Pro-coal politicians converged on St. Clairsville Tuesday to bash President Obama for his, quote, “energy failures.”
The United States House Sub-committee field hearing drew the attention of about 50 people concerned with the future of coal in the region.
Congressman Bill Johnson, along with Representatives Jim Jordan of Ohio, Mike Kelly of Pennsylvania and David McKinley of West Virginia, convened the hearing.
All are Republicans.
It was called “the Green Agenda and the War on Coal” and criticized the Obama administration’s regulation of the energy source.
“It justifies our concern that this administration has a war on coal and they are determined to stop American from producing energy using coal,” says Johnson.
Johnson says the President is destroying jobs, driving up utility costs and making it harder for businesses to grow.
“You know, with unemployment having stayed above 8 percent for 41 consecutive months, it’s irresponsible for this administration to be going after an industry that provides thousands and thousands of jobs.

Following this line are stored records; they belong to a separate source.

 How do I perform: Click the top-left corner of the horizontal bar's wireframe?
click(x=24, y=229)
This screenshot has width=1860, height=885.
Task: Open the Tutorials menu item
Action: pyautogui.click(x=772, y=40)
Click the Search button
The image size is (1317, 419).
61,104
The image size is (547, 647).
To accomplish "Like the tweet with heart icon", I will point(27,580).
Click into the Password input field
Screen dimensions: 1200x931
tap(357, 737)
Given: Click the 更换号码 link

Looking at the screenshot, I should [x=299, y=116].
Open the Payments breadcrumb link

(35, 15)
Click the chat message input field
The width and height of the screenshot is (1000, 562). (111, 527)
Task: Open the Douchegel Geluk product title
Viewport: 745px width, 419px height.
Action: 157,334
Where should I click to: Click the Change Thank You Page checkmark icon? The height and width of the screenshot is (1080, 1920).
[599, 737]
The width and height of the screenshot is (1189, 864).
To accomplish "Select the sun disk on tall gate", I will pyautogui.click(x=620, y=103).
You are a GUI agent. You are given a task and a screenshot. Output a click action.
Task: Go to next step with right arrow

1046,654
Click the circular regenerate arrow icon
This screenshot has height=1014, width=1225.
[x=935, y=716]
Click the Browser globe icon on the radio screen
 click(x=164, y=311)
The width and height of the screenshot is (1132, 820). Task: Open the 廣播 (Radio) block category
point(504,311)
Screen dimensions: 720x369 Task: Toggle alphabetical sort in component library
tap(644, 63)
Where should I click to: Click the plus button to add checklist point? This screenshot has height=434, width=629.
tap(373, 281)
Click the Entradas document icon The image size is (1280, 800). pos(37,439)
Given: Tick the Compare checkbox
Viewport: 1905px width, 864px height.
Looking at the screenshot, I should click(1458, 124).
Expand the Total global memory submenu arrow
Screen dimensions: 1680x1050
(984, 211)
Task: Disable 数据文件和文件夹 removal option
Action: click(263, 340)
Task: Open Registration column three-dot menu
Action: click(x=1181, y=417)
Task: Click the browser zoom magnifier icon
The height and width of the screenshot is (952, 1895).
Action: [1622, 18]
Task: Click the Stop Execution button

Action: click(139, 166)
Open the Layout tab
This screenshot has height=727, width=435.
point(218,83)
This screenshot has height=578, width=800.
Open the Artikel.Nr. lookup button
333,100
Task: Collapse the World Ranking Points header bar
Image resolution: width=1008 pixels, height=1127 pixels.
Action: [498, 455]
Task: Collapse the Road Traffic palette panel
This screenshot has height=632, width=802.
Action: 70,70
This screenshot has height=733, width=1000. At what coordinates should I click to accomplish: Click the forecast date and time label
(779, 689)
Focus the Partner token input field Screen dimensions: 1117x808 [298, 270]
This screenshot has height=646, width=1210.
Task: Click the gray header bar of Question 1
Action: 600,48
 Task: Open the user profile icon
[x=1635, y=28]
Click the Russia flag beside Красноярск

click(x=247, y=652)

So we’re going to keep fighting, that’s the next step,” said Johnson.
The hearing also took aim at the Environmental Protection Agency’s role in new coal rules.
Critics of coal contend burning it pollutes the air and contributes to climate change, but Johnson says the U.S. needs coal as an energy source.
“When you’re looking at, particularly, eastern and southeastern Ohio, that is so desperately needing a resurgence in manufacturing, how are we going to fuel that manufacturing growth when we cannot afford cost-affordable and available and reliable energy?” questioned Johnson.
Ohio State Representative Andy Thompson (R-Marietta) testified at the hearing and spoke at a press conference following the event.
He suggests something of a compromise can be reached for those who argue coal is harmful to the environment.
“Why don’t we invest in making coal as clean as we can? Technology does improve over time and if we’re ever going to achieve energy independence, we’re going to have to be able to avail ourselves to these energy sources that are abundant, inexpensive and reliable,” says Thompson.
Thompson represents Noble, Monroe and Guernsey counties, as well as parts of Washington and Muskingum counties.
He says some EPA policies could have a devastating impact on the region by eliminating jobs and creating an economic ripple effect.
He calls existing green energy sources, such as wind and solar power, too intermittent to serve the demands of the region and says storage of such power is a problem.
The hearing was chaired by Jim Jordan of Urbana and also attended by U.S. Representative David McKinley of West Virginia.
The U.S. Environmental Protection Agency has announced new rules to limit carbon dioxide emissions, which scientists say contribute to climate change.